Up to this point, I've been talking about good IDEs. But there's something better. The perfect IDE supports more than one style of development. Some people do network programming. Some people do scientific programming. Others do business stuff, and that's mean database access. Each type of software imposes a different approach to the development cycle. For example, a good interactive shell is a must for scientific programming, but it's not nearly as important for business app development. The debugging needs vary considerably. Each style also imposes its own framework and supporting libraries, and the perfect IDE seamlessly support them all with sound abstractions for each need.

Closing words

The perfect IDE is still a distant dream. But there's something that I need, and that I was still not quite able to find. It's a good IDE for business application development. There are some promising tools here -- Boa Constructor and PythonCard deserving special mention. But both fail to some degree, specially when it comes to the framework (or lack thereof), including the database support. And that's where the main weak spot of Python's library is today. Although a lot of tools are available, there's no integration, each one being designed and coded to solve some particular problem. It's a difficult problem to solve without a central vision. It's no wonder that the best IDEs available are all commercial offerings that include their own frameworks. It's not as if the open source community can't do it; it's probably because nobody with the required skills ever bothered to tackle it himself. But the open source community has already shown what is it capable of doing, and it may be only a question of time until it gets done.

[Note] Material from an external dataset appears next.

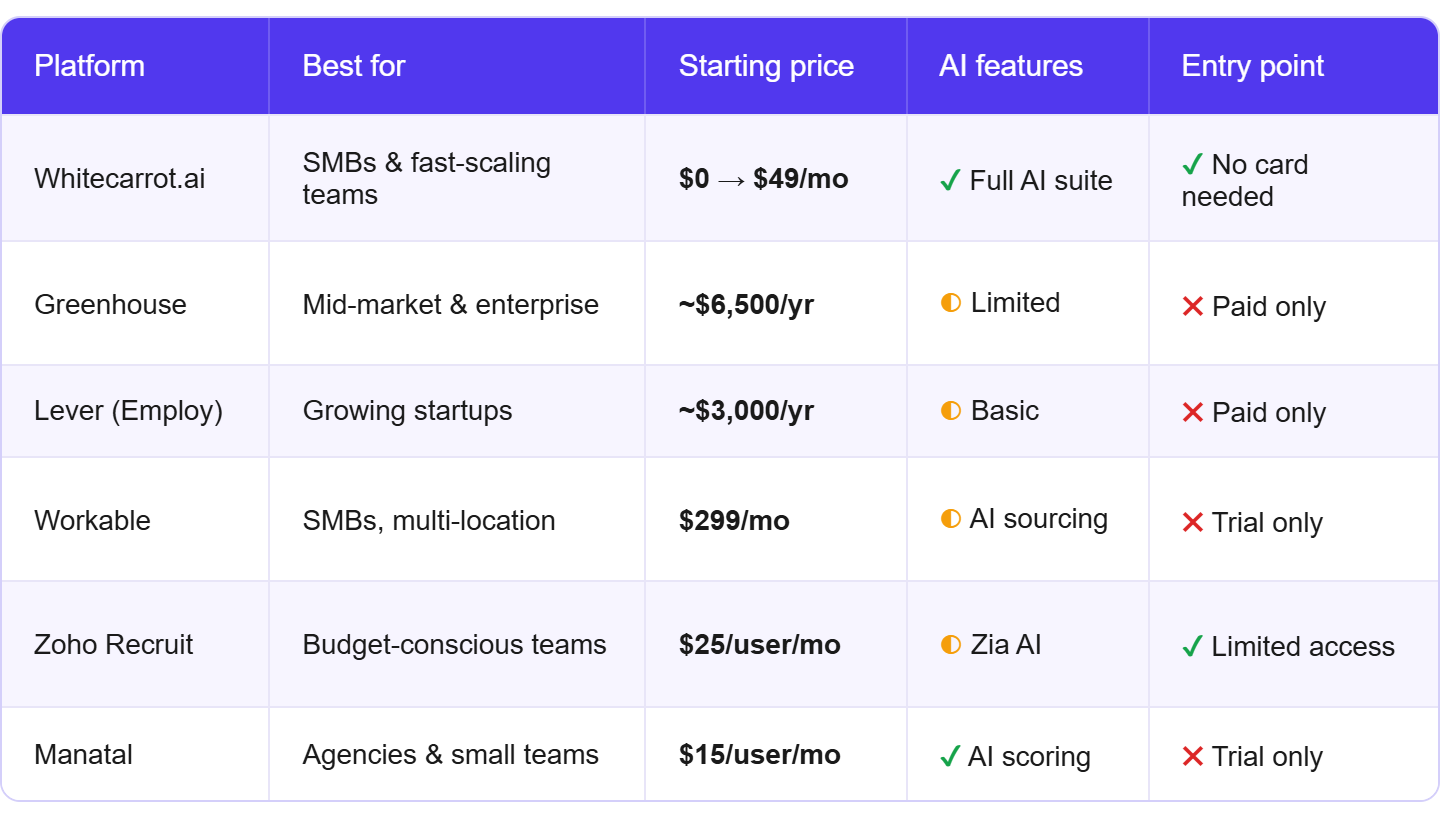The width and height of the screenshot is (1440, 816).
Task: Click the green checkmark next to Limited access
Action: [1192, 647]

Monday, September 13, 2004

Why do I like Python

I believe that there are some things that you just can't take apart from the whole -- they're an integral part of the package. Code beauty and good behavior are strangely connected.

Python is a wonderful programming language. It is, for the lack of a better word, elegant. Programs written in Python tend to look good, and read nicely, even when the reader is a newbie. Much has been said about this before over the Python mailing list and on dozens of reviews. But that leads me to another reason, that's the wonderful community that participates on the mailing list.

For people used to other mailing lists or newsgroups, the Python list is a welcome exception. Apart from some occasional disputes, there are very little flame wars. The level of the conversation is polite. But it is not like some political-correctness devil had hipnotized the entire community into a sleepy state of cynic behavior. On the opposite, there are discussions -- plenty of, in fact. And newbiews are well-received and regarded. Posts that on other groups would be received with a barrage of RTFM-like replies are normally answered with care and attention to detail. It's not uncommon to have short programs implemented by experts for the sole sake of helping someone who asked for it in the group. The authors certainly are busy people, but they do take some time to help newbies. And why it is so?

The answer again lies in my primary reason to like Python. It's beautiful. And the group happens to entice the presence of people that loves to write beautiful code. So even a question from a newbie sparks some kind of healthy competitive mood; and you see experts discussing solutions and delivering code. At each round, someone would point out a few details from each other's implementation, and it would get refined to the point where it's nearing perfection: it's multiplatform, it can't be optimized anymore, and the best of all, it's still readable. Everyone seems to enjoy it (apart from a few occasional rants).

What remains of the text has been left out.